Paul Mataruse was born and grew up in Harare, Zimbabwe, where he played marimba with his twin brother Peter and their friends in the neighborhood. He has taught marimba since 1992 and is currently musical director for Ruzivo. Paul is currently doing several collaborations with Zimbabwean musicians in Harare, with the goal of publishing new examples of fusing Zimbabwean and North-American Zimbabwean-inspired music featuring marimba, mbira, guitars and Zimbabwean vocalists.

 

Claire Jones, mbira

Claire Jones has been involved with Zimbabwean music since 1976 when she first fell in love with the marimbas and started studying with the late Dumisani Maraire.
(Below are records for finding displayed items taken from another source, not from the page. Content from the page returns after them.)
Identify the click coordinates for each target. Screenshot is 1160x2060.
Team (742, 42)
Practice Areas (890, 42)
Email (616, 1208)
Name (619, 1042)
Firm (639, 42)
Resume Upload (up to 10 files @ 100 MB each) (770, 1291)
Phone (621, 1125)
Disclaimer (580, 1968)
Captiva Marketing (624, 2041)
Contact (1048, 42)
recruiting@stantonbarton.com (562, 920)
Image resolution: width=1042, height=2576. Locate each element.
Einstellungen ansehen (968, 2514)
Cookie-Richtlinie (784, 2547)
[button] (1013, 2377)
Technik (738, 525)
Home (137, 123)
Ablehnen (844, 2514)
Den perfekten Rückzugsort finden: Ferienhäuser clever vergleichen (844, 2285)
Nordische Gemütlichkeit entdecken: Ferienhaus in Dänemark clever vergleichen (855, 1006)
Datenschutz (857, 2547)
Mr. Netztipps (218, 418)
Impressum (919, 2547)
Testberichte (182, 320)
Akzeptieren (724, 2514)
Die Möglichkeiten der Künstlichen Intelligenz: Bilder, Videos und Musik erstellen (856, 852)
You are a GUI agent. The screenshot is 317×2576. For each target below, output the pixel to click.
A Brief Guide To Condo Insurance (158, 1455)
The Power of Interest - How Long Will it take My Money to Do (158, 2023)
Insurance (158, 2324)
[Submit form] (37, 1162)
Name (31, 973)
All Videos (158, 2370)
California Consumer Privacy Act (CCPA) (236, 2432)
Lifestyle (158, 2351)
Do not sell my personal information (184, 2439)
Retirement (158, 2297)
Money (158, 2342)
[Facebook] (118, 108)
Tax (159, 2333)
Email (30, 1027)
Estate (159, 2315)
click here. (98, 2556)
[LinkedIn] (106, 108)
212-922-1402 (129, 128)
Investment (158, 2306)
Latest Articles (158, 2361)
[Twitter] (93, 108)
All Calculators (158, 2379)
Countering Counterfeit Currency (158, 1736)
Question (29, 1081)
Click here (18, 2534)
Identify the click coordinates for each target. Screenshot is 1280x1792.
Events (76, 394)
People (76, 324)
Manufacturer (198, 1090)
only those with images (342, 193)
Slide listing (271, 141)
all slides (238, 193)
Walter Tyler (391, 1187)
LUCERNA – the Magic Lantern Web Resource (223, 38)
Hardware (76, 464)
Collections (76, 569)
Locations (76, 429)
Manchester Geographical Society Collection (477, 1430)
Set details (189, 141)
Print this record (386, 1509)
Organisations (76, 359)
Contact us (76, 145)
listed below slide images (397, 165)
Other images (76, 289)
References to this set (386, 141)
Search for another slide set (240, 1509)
She performed for several years with Dumi and the Maraire Marimba Ensemble both in the U.S. and in Zimbabwe, and was a founding member of the Seattle marimba groups Kutamba and Musango. While living in Zimbabwe from 1985 to 1990 she played mbira with Mhuri Yekwa Muchena and authored the book Making Music: Musical Instruments in Zimbabwe Past and Present. She is honored to count Mondreck Muchena and Zhanje Mujuru as her main mbira teachers; she has also learned from members of Mhuri Yekwa Muchena, Ephat Mujuru, Musekiwa Chingodza, Stella Chiweshe and Sydney Maratu. Claire completed her doctoral degree with a dissertation on the modern Zimbabwean marimba in 2006. She is currently teaching and playing mbira and marimba in Seattle while teaching online courses in ethnomusicology. Her group Mahonyera Mbira Ensemble has been together since 1991.